Event
Webinar: Protecting the Amazon’s Wildlife and Biodiversity
Event Date:
September 5, 2023 | 6:00 PM -03 TO 7:30 PM -03The Pulitzer Center Rainforest Journalism Fund (RJF) and the National Geographic Society will host an online webinar on September 5, 2023, at 6:00pm BSB (São Paulo) to celebrate Amazon Rainforest Day.
The webinar will showcase how journalists and researchers join forces to understand rainforest dynamics: from the pink dolphins and arapaima fish to an Indigenous language that is almost extinct in Peru. The webinar will also look at how journalists and researchers can work together to enrich the understanding of the status and health of rainforests.
Last April, National Geographic Society and Rolex launched the Perpetual Planet Amazon Expedition, a multi-year science and storytelling transect of the Amazon River basin, from the Andes to the Atlantic.

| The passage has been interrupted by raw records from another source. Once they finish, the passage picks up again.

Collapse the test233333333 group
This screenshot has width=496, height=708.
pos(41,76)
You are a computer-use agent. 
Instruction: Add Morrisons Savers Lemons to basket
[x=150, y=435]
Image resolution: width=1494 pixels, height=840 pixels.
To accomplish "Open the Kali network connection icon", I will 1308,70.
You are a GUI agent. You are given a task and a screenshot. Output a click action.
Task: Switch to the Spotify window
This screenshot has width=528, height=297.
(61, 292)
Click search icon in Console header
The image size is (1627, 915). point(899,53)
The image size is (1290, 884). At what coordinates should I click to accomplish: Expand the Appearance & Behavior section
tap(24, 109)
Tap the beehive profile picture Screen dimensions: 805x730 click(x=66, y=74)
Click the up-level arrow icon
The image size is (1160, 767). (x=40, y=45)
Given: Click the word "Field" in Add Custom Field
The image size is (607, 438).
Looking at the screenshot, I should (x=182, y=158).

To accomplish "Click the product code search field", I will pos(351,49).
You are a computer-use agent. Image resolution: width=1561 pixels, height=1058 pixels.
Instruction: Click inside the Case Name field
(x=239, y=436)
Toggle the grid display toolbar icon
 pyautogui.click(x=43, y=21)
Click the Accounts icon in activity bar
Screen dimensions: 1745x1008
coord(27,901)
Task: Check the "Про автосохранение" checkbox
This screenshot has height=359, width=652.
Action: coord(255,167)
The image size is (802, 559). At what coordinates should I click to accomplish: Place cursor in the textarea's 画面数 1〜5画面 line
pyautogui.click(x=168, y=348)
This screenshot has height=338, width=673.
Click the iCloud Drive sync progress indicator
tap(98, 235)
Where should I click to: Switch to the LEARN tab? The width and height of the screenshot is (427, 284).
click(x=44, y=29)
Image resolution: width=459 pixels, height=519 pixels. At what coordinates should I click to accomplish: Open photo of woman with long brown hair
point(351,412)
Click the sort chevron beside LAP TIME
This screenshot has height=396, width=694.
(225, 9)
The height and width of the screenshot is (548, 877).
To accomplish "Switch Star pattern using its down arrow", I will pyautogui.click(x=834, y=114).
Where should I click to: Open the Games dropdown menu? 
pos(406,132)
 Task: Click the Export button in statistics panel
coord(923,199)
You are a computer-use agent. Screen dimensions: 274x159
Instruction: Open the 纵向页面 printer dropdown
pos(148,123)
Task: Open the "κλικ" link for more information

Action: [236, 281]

In this webinar, you’ll hear from National Geographic Explorers and biologists Ruth Pillco, João Campos-Silva, and Fernando Trujillo, each leading a component of the Perpetual Planet Amazon Expedition that will provide insight into wildlife migration and habitat range. Photographer and RJF grantee Florence Goupil will share her experience and visuals while working with Pillco on an expedition in Peru.
Event details:
Time: 6:00pm BSB (São Paulo)
Language: English with live interpretation to Spanish
Duration: 90 minutes
Registration link: https://bit.ly/AmazonDayZoom
Panelists:
- Florence Goupil, photojournalist, Rainforest Journalist Fund grantee, National Geographic Explorer
Goupil is a self-taught Peruvian documentary photographer based in Cusco. In 2022, she participated in the Hamburg Portfolio Review and Pulitzer Center climate crisis events in Washington, D.C. In 2023, Goupil was invited as a speaker to the National Geographic Storytellers Summit in Washington, where she presented her project Qutiy, Returning to the Land, about Native American corn.
- Fernando Trujillo, marine biologist, Whitley Gold Award recipient, National Geographic Explorer
Trujillo is a founding member of the Fundación Omacha and a marine biologist from Jorge Tadeo Lozano University. His specialty is aquatic ecology with an emphasis on aquatic vertebrates. He has developed plans for the management of protected areas and endangered species as well as plans for monitoring fauna and evaluating their environmental impact. He has also participated in the development of agreements regarding fishing regulations and toxins in aquatic systems and wetlands. Trujillo holds a master’s degree in environmental sciences from the University of Greenwich (London) and a doctorate in zoology from the University of Aberdeen (Scotland).
- Ruth Pillco, biologist, National Geographic Explorer
Pillco is a Peruvian biologist working on conservation and biodiversity projects in the rainforests of Costa Rica and Peru. In Costa Rica, she leads rare and threatened tree conservation projects on the Osa Peninsula, making inventories of flora, collecting seeds, and germinating threatened trees to be used in restoration projects. A member of the International Union for Conservation of Nature (IUCN) group of tree specialists, she has collaborated with the Global Tree Campaign to assess the IUCN conservation status of endemic trees on the Osa Peninsula. In Peru, she leads an Andean bear conservation project for the nonprofit Conservación Amazónica-ACCA in the Peruvian Andes of Manú National Park.
- João Campos-Silva, biologist, Fulbright Scholar, Rolex Laureate, National Geographic Explorer
Campos-Silva has been working in Amazonia since 2008, trying to understand how to align biodiversity conservation and human wellbeing. He believes that a sustainable fate for Amazonia will only be possible if conservation becomes a concrete pathway toward a better life for local dwellers. He is the inaugural president of Instituto Juruá, a research NGO created to develop and implement community-based solutions for Amazonia conservation. Campos-Silva is also a post-doctoral researcher at University of Life Sciences (NMBU) in Norway, associate researcher at Universidade Federal de Alagoas (UFAL) and Instituto Nacional de Pesquisas da Amazônia (INPA), a fellow from the Mulago Foundation, and a Rolex Awards laureate in 2019.